# Expected value of a sum.

1. Nov 1, 2013

### countzander

1. The problem statement, all variables and given/known data

Suppose that ∫X,Y(x,y) = λ2e-λ(x+y), 0 ≤ x, 0 ≤ y

Find E(X + Y)

2. Relevant equations

E(X + Y) = E(X) + E(Y)

3. The attempt at a solution

Since the expected vale of a sum is the sum of the expected values, I attempted to find the marginal pdfs of the joint pdf. But when calculating the integral for the marginal probability of X, pX(x) = ∫λ2e-λ(x+y) dy from 0 to ∞, the result is an undefined statement, division by zero.

2. Nov 1, 2013

### Ray Vickson

Remember that an integral from 0 to ∞ is a limit of the integral from 0 to U as U → ∞. Just do the integral from 0 to U first, then take the limit.
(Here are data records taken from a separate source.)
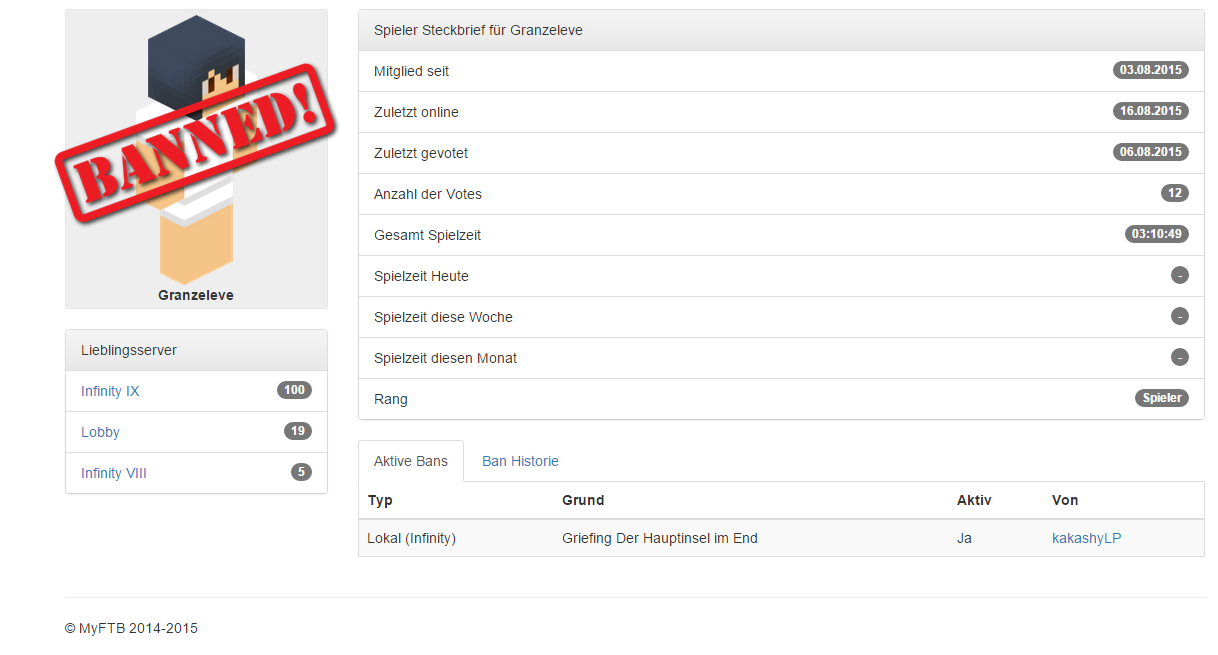Click the Zuletzt online date badge 16.08.2015
This screenshot has width=1218, height=655.
(1150, 111)
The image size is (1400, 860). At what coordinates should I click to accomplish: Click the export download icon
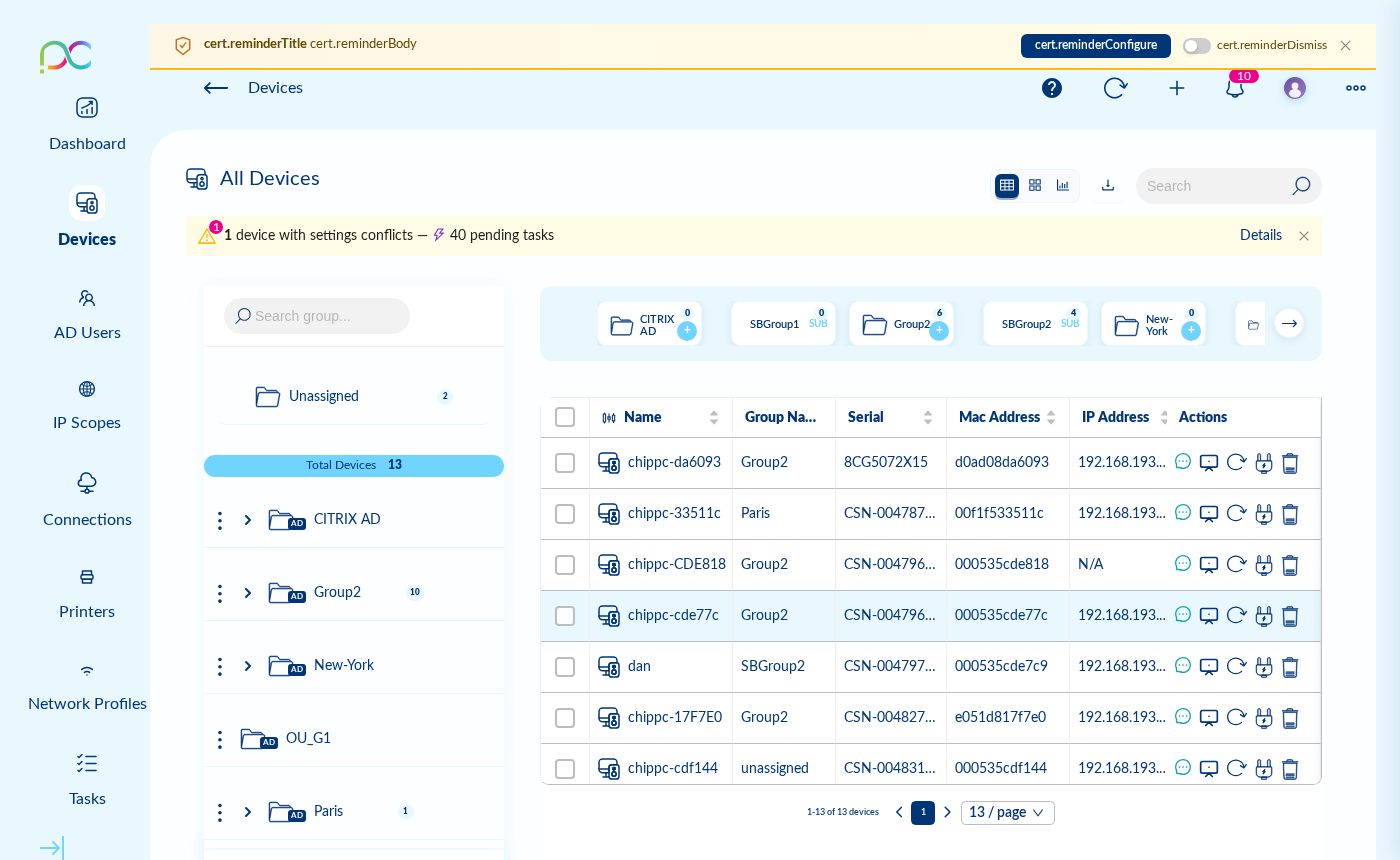pos(1108,186)
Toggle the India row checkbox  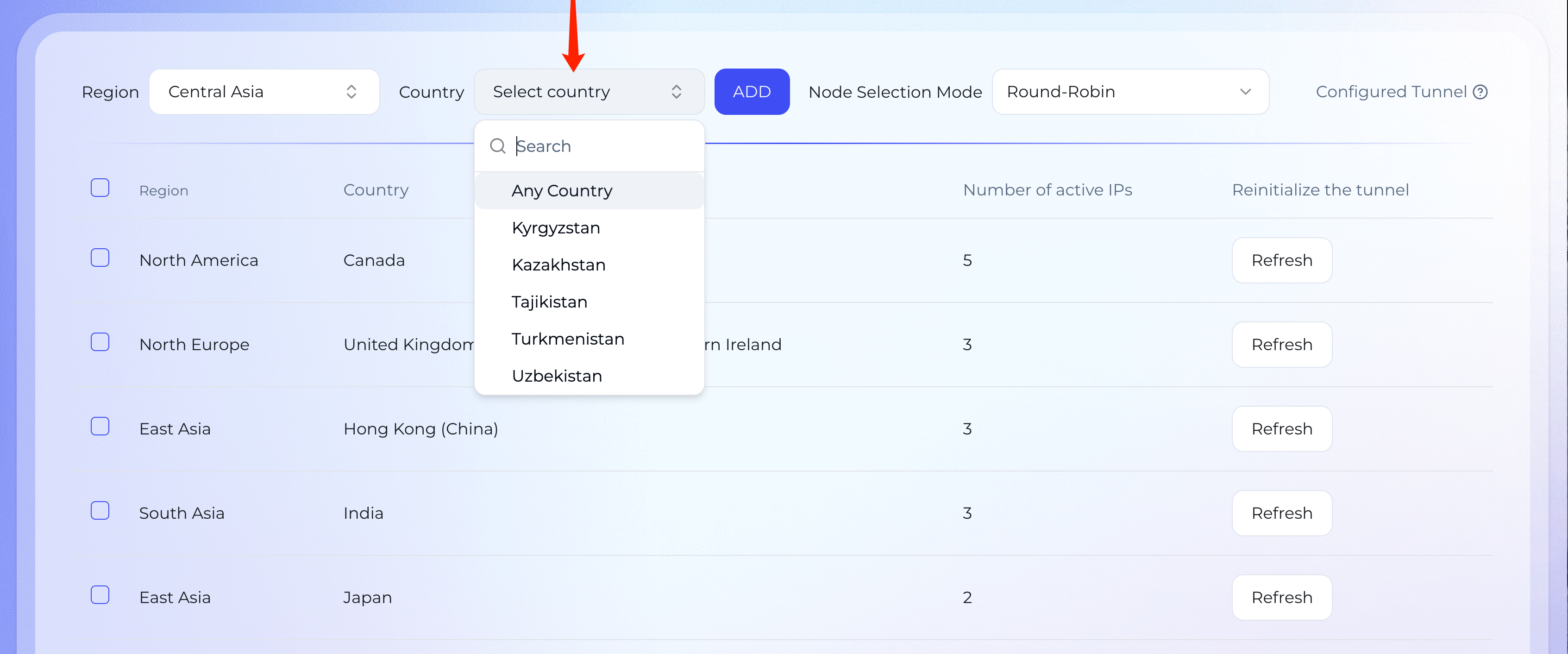tap(100, 510)
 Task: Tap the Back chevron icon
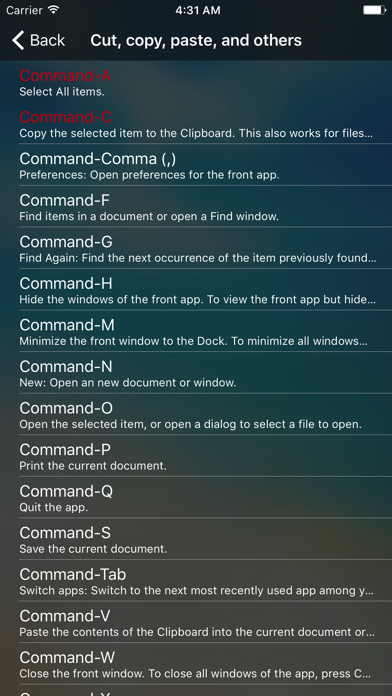18,40
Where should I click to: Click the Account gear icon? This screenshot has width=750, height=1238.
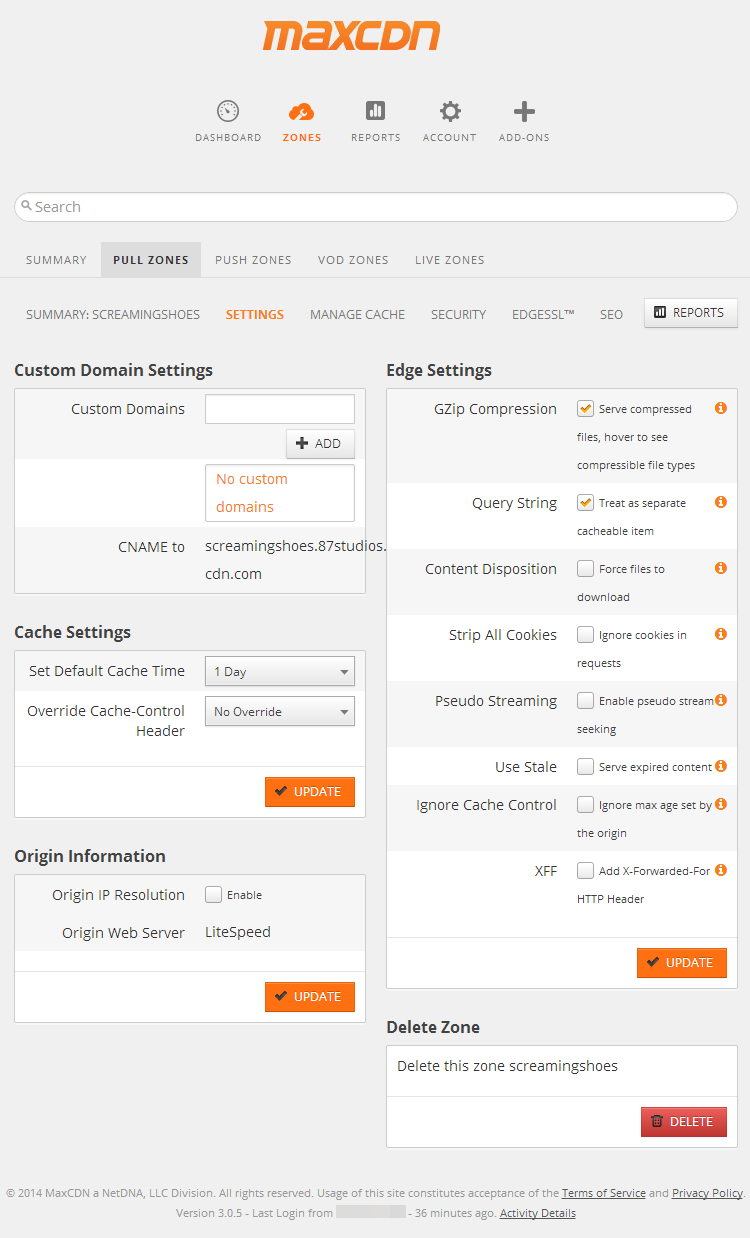click(x=449, y=110)
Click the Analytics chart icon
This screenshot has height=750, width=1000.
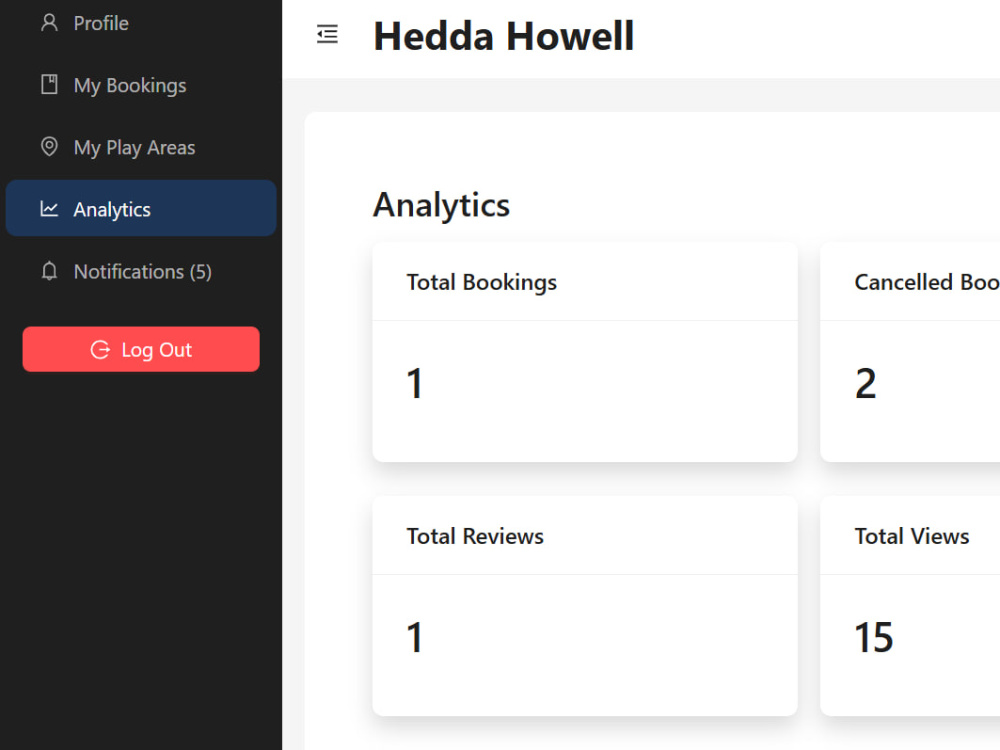coord(49,209)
Do it properly, and do it carefully.

3. Nov 1, 2013

### countzander

That's what I did. As I said in the original post, the limit is 0. But because the 0 appears in the denominator, the integral is undefined.

Does anyone know where the problem is?

4. Nov 1, 2013

### Staff: Mentor

I don't think so. Keep in mind that e-λ(x + y) = e-λx * e-λy, and that you are integrating with respect to y.

Also, both ex and e-x are positive for all real numbers x, so I think you might be confused about 0 appearing in the denominator.

5. Nov 1, 2013

### Ray Vickson

You need to show us your work, step-by-step. Otherwise, there is no way we can help you.

6. Nov 1, 2013

"Since the expected vale of a sum is the sum of the expected values, I attempted to find the marginal pdfs of the joint pdf. "

There is no need to do that.

7. Nov 1, 2013

### Ray Vickson

Agreed. But he ought to be ABLE to do it if he wants to pass the course.